Examples 1 to 35 and Comparative Examples 1 to 3 Prepolymer (A liquid) and curing agent (B liquid) shown in Tables 1 to 5
The molded product (W250 × D180 × H150) shown in FIG.
The reaction injection molding was carried out at an equivalence ratio of 1.00 to 4.00 using a mold capable of obtaining × d3 mm).

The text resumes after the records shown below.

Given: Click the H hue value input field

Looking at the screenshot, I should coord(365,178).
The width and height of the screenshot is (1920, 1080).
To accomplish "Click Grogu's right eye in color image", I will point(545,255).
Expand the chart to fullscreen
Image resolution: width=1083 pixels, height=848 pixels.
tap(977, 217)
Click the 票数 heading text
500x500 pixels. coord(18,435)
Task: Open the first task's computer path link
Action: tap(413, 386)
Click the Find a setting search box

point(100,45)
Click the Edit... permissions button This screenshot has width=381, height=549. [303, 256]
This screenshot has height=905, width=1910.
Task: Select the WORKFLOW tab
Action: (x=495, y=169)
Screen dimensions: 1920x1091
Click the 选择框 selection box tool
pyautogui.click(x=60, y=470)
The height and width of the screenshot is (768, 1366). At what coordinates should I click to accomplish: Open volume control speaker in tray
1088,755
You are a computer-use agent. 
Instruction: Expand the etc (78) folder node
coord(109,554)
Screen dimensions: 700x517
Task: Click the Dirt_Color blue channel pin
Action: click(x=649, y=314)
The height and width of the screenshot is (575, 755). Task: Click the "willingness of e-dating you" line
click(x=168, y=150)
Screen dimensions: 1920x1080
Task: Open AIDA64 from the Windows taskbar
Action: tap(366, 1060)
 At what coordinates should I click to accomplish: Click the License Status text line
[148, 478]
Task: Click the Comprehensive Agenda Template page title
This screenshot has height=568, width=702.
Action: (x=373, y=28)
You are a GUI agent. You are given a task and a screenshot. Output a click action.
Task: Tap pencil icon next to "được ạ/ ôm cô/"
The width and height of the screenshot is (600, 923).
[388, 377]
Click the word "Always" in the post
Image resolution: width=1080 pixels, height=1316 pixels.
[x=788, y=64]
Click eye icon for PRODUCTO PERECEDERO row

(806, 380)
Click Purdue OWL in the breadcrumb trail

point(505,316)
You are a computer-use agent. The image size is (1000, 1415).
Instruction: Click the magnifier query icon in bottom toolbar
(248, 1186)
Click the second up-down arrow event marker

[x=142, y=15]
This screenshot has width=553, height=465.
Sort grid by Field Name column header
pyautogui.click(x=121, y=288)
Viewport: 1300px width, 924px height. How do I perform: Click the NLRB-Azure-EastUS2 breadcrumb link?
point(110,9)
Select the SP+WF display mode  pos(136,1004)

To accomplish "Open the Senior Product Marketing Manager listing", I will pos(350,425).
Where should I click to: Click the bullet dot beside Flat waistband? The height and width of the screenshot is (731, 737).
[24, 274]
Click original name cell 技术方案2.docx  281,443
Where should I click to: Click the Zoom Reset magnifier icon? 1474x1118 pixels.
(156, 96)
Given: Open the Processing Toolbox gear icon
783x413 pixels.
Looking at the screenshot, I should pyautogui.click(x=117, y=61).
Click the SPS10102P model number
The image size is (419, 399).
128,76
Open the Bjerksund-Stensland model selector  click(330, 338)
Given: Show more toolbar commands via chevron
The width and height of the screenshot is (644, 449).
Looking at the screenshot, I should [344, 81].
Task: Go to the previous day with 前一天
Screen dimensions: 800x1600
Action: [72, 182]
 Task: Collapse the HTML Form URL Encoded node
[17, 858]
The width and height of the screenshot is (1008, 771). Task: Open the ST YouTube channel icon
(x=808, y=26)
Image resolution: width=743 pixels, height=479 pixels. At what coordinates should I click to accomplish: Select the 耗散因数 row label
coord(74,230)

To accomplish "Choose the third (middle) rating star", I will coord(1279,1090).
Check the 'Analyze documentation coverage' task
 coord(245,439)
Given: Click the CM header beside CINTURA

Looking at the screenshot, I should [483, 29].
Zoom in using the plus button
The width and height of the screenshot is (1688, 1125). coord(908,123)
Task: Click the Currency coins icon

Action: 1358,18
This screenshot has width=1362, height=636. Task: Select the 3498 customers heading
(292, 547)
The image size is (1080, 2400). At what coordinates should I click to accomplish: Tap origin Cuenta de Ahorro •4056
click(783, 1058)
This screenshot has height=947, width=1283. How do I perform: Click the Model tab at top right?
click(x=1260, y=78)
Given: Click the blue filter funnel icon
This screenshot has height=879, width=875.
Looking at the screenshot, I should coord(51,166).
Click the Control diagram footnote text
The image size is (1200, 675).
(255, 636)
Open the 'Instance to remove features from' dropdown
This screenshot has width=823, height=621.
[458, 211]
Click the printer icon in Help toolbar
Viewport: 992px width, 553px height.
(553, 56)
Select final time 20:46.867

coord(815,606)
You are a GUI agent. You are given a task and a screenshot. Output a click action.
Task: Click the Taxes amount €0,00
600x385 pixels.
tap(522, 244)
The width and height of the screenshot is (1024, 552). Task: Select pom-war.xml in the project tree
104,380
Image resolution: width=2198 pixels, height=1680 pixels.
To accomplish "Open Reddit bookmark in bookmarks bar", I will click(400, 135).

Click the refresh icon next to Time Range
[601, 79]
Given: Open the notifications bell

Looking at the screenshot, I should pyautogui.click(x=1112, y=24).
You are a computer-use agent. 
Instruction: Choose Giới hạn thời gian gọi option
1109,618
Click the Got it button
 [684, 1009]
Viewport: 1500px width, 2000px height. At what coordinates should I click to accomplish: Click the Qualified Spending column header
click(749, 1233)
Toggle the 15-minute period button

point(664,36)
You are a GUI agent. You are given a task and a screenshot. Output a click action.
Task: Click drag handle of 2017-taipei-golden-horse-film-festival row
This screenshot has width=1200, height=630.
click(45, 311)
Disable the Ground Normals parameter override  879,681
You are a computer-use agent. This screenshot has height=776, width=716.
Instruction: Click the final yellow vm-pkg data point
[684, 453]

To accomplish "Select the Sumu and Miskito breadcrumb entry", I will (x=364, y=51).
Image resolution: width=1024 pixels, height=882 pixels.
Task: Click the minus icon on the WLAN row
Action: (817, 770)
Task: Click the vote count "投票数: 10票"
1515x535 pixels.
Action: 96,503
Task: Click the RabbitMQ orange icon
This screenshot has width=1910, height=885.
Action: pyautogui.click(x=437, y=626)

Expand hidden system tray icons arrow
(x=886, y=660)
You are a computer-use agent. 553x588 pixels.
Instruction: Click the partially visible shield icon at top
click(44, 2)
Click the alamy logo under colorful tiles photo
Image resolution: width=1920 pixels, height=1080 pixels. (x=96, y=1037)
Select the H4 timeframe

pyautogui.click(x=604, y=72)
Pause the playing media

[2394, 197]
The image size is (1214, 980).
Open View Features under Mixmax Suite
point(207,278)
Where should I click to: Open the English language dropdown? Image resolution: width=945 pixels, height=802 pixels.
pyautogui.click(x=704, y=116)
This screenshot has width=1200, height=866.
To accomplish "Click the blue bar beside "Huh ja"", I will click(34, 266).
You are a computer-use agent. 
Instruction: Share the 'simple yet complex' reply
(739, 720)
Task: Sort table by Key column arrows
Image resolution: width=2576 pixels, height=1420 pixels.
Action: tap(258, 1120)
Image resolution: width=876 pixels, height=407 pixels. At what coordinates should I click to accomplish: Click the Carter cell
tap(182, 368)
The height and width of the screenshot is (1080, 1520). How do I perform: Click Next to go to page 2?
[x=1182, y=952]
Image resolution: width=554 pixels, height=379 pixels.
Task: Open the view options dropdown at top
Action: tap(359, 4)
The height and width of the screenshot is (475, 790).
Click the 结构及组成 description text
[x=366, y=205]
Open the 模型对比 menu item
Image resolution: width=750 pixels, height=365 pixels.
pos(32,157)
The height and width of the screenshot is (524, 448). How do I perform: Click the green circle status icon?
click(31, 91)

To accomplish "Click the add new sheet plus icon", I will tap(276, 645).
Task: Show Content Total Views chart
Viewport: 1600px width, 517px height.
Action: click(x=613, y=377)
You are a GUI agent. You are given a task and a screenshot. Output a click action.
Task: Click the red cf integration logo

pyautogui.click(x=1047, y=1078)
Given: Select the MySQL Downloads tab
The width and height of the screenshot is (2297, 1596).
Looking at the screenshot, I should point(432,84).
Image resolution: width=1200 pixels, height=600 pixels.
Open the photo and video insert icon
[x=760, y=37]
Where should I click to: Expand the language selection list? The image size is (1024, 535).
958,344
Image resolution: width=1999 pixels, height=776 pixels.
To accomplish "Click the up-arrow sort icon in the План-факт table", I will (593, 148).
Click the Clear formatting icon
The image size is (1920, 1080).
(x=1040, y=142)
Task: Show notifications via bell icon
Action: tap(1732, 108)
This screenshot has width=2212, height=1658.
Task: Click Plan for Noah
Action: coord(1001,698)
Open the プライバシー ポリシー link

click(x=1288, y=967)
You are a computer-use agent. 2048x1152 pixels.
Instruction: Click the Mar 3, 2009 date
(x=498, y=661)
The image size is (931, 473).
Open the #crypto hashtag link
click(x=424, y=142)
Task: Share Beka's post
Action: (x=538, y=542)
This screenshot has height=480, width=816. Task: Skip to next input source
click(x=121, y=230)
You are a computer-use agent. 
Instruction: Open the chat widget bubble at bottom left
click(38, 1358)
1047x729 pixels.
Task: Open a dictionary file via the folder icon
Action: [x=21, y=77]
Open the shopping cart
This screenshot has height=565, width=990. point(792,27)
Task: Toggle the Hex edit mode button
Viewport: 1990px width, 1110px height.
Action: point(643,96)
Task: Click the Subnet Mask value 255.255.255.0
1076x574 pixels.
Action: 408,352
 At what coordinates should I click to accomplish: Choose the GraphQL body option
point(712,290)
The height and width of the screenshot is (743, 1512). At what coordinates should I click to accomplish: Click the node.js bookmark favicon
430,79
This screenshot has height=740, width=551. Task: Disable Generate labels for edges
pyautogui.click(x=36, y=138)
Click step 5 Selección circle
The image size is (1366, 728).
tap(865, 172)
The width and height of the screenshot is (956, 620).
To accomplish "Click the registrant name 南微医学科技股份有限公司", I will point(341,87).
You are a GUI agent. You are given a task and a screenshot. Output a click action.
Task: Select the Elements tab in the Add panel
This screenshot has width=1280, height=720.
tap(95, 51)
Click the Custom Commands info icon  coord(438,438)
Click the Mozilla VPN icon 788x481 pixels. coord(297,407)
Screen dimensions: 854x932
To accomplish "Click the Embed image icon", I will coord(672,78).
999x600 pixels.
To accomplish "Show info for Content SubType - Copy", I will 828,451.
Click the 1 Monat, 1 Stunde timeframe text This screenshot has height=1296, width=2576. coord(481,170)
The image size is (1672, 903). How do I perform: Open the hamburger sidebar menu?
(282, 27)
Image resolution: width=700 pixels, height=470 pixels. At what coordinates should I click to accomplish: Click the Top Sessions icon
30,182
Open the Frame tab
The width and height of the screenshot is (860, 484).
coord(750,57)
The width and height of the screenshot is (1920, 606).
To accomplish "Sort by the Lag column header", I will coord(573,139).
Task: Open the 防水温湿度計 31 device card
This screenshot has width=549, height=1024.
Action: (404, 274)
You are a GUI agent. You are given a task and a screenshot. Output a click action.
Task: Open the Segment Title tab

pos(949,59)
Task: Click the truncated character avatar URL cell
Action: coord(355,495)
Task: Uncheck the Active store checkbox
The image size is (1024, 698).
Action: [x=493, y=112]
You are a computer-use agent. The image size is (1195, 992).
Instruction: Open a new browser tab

The temperature of the prepolymer (A) and the curing agent is adjusted to 60 ± 3 ° C, and the mold temperature is 8
The temperature was adjusted to 0 ± 5 ° C. After injecting the raw material mixed solution into the mold, it was cured and demolded for the curing time shown in Tables 1 to 5. Furthermore, the surface of the molded product was washed with trichloroethane, and urethane-based primer, flexen-600 primer and urethane-based paint, flexen-101 white (both manufactured by Nippon Paint Co., Ltd.) were applied, and the initial adhesion of the coating film was evaluated. . The obtained evaluation results are shown in Tables 1-6.

Notes for Tables 1 to 5 MT: Millionate MT (MDI manufactured by Nippon Polyurethane Industry Co., Ltd.) MTL: Coronate MTL (carbodiimidated MDI manufactured by Nippon Polyurethane Industry Co., Ltd.) PPDI: p-Phenylenediisocyanate HDI: 1,6-hexamethylene diisocyanate D-4000: Jeffamine D-4000 (manufactured by Texaco Chemical) PP-4000: PP-4000 (manufactured by Sanyo Chemical Industry, polypropylene oxide diol) FA-703: Sannix FA-703 (manufactured by Sanyo Chemical Industry, chipped polyether) Triol) EA-2000: polyethylene adipate (molecular weight 20)
00) DETDA: 3,5 diethyl-2,4-diaminotoluene and 3,5-diethyl-2,6-diaminotoluene 8: 2 mixture EG: diethylene glycol catalyst A: 2-ethyl-potassium hexanoate and 1, 3,5-Tris (3-dimethylaminopropyl)-
Mixture of hexahydro-S-triazine in a weight ratio of 1: 1 Catalyst B: 1,3,5-tris (3-dimethylaminopropyl) -hexahydro-S-triazine Catalyst C: potassium 2-ethylhexanoate

[0029]

[Table 1]

[0030]

[Table 2]

[0031]

[Table 3]

[0032]

[Table 4]

[0033]

[Table 5]

[0034]

[Table 6]

[Brief description of drawings]

FIG. 1 is an external view of a product.

FIG. 2 is a side view of the product.

FIG. 3 is a sectional view of a product.

Claims (2)

[Claims] 1. A thermosetting urethane resin composition comprising (A) an NCO group-terminated prepolymer, (B) a compound containing an active hydrogen group as a curing agent, and a catalyst, wherein the (A)
The NCO group-terminated prepolymer serves as a modifier and has a one-end diol polysiloxane represented by the following general formula (1), or
The one-terminal diol polysiloxane and a molecular weight of 62 to 120
00, a mixture of active hydrogen compounds of (A) NCO
Equivalent ratio of group-terminated prepolymer and curing agent (B) (A) /
(B) is 1.20 to 5.00, a thermosetting urethane resin composition. [Chemical 1] (1) (wherein Me represents a methyl group, n is an integer of 1 ≦ n ≦ 100, and X and Y are 1 ≦ X ≦ 3, 0 ≦ Y ≦ 2 and X
+ Y = 3 is an integer, and R represents an alkylene group which may be linked by one or two or more alkyleneoxy groups. ) 2. A method for producing a molded article, which comprises using the composition according to claim 1 and, if necessary, adding an additive and pouring the composition into a mold using a reaction injection molding machine.